***** Given data *****
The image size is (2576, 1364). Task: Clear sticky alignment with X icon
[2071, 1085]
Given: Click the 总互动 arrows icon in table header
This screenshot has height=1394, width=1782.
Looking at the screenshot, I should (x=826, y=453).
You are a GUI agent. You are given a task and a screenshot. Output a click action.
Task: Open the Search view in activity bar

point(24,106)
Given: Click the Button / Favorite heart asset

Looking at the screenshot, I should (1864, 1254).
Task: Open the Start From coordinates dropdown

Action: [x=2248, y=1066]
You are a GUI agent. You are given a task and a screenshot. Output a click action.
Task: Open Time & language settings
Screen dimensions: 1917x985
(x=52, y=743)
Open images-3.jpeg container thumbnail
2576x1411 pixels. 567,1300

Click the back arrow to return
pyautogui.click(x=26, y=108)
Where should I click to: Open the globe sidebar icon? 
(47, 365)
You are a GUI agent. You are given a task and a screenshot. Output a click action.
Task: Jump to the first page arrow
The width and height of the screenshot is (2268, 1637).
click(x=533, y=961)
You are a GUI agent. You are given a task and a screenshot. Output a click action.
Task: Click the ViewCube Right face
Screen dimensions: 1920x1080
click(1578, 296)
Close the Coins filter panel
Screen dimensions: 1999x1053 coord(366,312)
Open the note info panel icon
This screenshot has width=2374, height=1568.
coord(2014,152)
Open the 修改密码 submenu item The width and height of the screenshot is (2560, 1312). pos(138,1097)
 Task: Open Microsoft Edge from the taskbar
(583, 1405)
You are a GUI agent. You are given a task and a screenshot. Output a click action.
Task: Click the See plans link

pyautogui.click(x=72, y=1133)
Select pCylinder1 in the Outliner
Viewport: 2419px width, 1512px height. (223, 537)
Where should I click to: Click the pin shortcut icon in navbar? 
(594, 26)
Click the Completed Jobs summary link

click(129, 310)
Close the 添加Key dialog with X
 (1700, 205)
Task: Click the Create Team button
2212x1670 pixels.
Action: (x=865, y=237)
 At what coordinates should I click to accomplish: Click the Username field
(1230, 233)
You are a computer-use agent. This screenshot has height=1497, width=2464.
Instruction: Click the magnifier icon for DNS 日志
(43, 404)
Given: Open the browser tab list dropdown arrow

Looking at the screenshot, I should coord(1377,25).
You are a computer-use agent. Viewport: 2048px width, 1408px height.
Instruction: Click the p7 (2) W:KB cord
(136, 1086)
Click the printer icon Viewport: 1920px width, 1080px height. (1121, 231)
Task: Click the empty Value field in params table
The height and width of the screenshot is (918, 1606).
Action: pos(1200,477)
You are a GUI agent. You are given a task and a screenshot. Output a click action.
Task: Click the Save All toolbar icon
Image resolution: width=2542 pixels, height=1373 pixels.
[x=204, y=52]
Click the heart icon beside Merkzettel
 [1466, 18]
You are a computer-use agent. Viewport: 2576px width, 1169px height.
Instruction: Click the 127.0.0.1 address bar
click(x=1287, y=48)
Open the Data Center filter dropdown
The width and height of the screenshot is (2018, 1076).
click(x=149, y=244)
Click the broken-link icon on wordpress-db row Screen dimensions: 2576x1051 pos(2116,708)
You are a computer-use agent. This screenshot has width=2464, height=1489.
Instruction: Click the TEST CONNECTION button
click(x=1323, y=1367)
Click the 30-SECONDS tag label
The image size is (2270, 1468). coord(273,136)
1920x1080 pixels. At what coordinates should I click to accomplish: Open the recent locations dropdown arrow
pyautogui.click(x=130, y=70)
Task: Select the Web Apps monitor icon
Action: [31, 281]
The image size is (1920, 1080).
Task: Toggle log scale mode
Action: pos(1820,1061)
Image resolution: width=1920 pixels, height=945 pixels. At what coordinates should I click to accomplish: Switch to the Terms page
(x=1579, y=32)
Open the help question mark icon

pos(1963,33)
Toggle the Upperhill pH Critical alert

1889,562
*****
*Description of the task*.
Starting at the line that contains "Given: Open the", transcribe every line through the last line of the entries above, exactly, and nothing else.

*Result*.
Given: Open the browser tab list dropdown arrow

Looking at the screenshot, I should coord(1377,25).
You are a computer-use agent. Viewport: 2048px width, 1408px height.
Instruction: Click the p7 (2) W:KB cord
(136, 1086)
Click the printer icon Viewport: 1920px width, 1080px height. (1121, 231)
Task: Click the empty Value field in params table
The height and width of the screenshot is (918, 1606).
Action: pos(1200,477)
You are a GUI agent. You are given a task and a screenshot. Output a click action.
Task: Click the Save All toolbar icon
Image resolution: width=2542 pixels, height=1373 pixels.
[x=204, y=52]
Click the heart icon beside Merkzettel
 [1466, 18]
You are a computer-use agent. Viewport: 2576px width, 1169px height.
Instruction: Click the 127.0.0.1 address bar
click(x=1287, y=48)
Open the Data Center filter dropdown
The width and height of the screenshot is (2018, 1076).
click(x=149, y=244)
Click the broken-link icon on wordpress-db row Screen dimensions: 2576x1051 pos(2116,708)
You are a computer-use agent. This screenshot has width=2464, height=1489.
Instruction: Click the TEST CONNECTION button
click(x=1323, y=1367)
Click the 30-SECONDS tag label
The image size is (2270, 1468). coord(273,136)
1920x1080 pixels. At what coordinates should I click to accomplish: Open the recent locations dropdown arrow
pyautogui.click(x=130, y=70)
Task: Select the Web Apps monitor icon
Action: [31, 281]
The image size is (1920, 1080).
Task: Toggle log scale mode
Action: pos(1820,1061)
Image resolution: width=1920 pixels, height=945 pixels. At what coordinates should I click to accomplish: Switch to the Terms page
(x=1579, y=32)
Open the help question mark icon

pos(1963,33)
Toggle the Upperhill pH Critical alert

1889,562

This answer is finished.